External coccyx push (adjustment)

Patient position: Patient lies prone (face down), thoracic and pelvic drop pieces raised or rolled towel/ Dutchman’s roll under ASIS, Buttock appropriately draped

Doctors position: Stand at the side of the table, fencers stance, facing cephalically (towards head patients head)

Contact point: Thumb contact of cephalic hand (hand towards head)

Segmental contact point: Base of the coccyx

Indifferent hand: Pisiform-hypothenar (palm of hand) contact of the caudal hand (away from the head ) over the thumbnail of the contact hand, with fingers loose over the dorsum ( back) of the contact hand. 

Vector: Inferior- superior

Thrust: Draw tissue/skin slack cephalad direction (towards the head) with both hands. At tension deliver cephalad and slight P-A (posterior to anterior/ back to front) impulse thrust over the coccygeal base.
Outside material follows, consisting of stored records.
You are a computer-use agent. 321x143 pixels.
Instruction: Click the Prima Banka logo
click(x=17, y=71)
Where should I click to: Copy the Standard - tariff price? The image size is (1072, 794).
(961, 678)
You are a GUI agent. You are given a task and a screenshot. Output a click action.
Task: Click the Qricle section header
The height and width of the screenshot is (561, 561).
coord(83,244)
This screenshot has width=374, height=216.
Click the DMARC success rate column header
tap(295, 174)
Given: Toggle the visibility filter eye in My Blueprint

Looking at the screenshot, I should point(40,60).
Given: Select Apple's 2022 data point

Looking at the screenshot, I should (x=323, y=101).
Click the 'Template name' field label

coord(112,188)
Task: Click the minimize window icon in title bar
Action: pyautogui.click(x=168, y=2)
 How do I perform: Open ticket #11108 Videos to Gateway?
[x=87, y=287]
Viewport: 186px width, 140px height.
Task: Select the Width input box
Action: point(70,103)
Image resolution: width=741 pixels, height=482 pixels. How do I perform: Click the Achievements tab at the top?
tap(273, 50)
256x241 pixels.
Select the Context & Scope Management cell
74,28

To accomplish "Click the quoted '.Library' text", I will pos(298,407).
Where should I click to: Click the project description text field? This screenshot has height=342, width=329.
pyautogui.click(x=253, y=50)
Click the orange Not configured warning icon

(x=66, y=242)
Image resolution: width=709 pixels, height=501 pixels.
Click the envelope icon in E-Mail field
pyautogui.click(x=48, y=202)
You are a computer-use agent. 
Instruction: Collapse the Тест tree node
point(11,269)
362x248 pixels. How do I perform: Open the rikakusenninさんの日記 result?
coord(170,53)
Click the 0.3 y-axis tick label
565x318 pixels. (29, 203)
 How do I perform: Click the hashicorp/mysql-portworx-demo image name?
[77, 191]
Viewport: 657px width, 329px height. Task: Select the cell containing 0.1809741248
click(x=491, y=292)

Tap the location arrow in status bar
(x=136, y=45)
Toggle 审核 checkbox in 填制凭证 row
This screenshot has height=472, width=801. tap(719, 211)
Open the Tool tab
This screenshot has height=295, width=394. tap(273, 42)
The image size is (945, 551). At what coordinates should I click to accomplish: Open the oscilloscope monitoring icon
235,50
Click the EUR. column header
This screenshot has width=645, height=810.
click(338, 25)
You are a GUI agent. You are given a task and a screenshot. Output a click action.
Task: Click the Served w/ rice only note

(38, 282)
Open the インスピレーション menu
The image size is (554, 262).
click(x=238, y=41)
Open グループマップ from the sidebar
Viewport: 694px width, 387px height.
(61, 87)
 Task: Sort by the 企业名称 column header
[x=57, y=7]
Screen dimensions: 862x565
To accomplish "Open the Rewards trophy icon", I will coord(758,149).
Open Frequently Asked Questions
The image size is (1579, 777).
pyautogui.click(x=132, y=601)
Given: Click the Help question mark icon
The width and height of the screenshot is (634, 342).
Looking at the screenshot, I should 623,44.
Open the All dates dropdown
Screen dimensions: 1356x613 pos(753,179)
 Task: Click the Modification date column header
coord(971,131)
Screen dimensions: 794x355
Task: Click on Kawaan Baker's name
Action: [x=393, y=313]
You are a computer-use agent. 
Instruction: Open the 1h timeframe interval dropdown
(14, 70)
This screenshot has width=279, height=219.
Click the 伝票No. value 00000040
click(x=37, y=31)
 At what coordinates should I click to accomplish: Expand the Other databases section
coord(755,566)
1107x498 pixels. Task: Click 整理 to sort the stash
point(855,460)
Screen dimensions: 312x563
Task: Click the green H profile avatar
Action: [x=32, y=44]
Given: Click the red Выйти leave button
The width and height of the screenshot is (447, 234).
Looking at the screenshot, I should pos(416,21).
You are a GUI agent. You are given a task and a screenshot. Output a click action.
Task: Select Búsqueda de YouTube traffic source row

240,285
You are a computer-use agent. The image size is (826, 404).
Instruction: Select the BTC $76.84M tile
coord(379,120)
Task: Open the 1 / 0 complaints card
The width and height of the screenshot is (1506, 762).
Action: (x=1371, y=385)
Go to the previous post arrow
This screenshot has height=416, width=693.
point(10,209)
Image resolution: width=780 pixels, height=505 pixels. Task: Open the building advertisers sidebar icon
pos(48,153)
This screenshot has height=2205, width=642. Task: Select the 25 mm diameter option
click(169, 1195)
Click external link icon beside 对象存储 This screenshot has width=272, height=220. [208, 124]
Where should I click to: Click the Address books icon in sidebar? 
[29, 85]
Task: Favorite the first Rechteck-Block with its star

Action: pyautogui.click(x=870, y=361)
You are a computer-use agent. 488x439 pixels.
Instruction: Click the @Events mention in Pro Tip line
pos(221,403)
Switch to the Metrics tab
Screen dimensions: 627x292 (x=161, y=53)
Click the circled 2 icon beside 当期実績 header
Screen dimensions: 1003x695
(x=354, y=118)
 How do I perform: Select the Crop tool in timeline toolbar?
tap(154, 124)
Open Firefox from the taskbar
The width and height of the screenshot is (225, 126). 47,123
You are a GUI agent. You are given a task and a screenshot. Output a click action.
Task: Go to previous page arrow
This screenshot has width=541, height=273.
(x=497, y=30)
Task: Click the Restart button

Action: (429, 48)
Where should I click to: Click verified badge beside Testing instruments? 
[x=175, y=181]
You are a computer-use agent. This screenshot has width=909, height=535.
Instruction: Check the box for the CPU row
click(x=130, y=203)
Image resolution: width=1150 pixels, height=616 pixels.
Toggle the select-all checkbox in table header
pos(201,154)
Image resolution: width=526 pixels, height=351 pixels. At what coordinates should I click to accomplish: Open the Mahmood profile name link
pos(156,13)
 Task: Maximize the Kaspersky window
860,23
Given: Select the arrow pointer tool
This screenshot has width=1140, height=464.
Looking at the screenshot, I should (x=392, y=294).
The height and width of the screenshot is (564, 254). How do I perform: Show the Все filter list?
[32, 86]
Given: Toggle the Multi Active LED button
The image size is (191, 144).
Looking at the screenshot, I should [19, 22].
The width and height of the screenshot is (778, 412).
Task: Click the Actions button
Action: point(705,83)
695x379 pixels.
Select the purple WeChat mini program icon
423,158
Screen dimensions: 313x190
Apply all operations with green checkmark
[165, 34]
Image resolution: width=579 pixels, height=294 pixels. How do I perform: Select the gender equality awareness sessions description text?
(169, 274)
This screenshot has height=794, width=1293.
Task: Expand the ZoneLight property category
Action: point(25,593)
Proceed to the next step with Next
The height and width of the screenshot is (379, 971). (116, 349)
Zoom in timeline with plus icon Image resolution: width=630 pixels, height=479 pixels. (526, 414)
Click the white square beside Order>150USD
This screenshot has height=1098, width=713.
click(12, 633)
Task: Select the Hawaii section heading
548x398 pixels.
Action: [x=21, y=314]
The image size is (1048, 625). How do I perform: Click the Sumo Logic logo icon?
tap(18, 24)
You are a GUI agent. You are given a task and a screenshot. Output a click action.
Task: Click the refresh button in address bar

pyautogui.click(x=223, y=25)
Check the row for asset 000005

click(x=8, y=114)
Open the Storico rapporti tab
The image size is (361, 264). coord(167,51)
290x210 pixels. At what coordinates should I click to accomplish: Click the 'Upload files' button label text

A mixed tissue pull and osseous adjustive technique is produced. 

Internal coccyx adjustment

Patient position: Patient lies prone, thoracic and pelvic drop pieces raised or rolled towel/ Dutchman’s roll under ASIS ( hip bones in front), Buttock appropriately draped

Doctors position: Stand at the side of the table, fencers stance, facing cephalically (towards the head)

Contact point: A digital contact with gloved, lubricated middle finger of the caudal hand (hand away from head). A palmer calcaneal contact of the cephalic hand (hand closest to head) over the upper half of the sacrum.

Segmental contact point: Anterior (front) surface of coccyx, intrarectally (internally thru anus).

Indifferent hand: Palmar calcaneal hand contact of the cephalic hand/ top hand over the upper half of the sacrum.

Vector: Superior- inferior (head to toe) and posterior- anterior (back to front).

Thrust: Intrarectal contact applies tension to the coccyx inferiorly (downwards) and slightly posteriorly (backwards ). Gentle impulse thrust through the contact on the sacrum while simultaneously delivering a gentle and shallow posterior thrust against the coccyx. The thrust is delivered S-I and P-A -Superior- inferior (head to toe) and posterior- anterior (back to front, which creates a long axis distraction at the sacrococcygeal joint.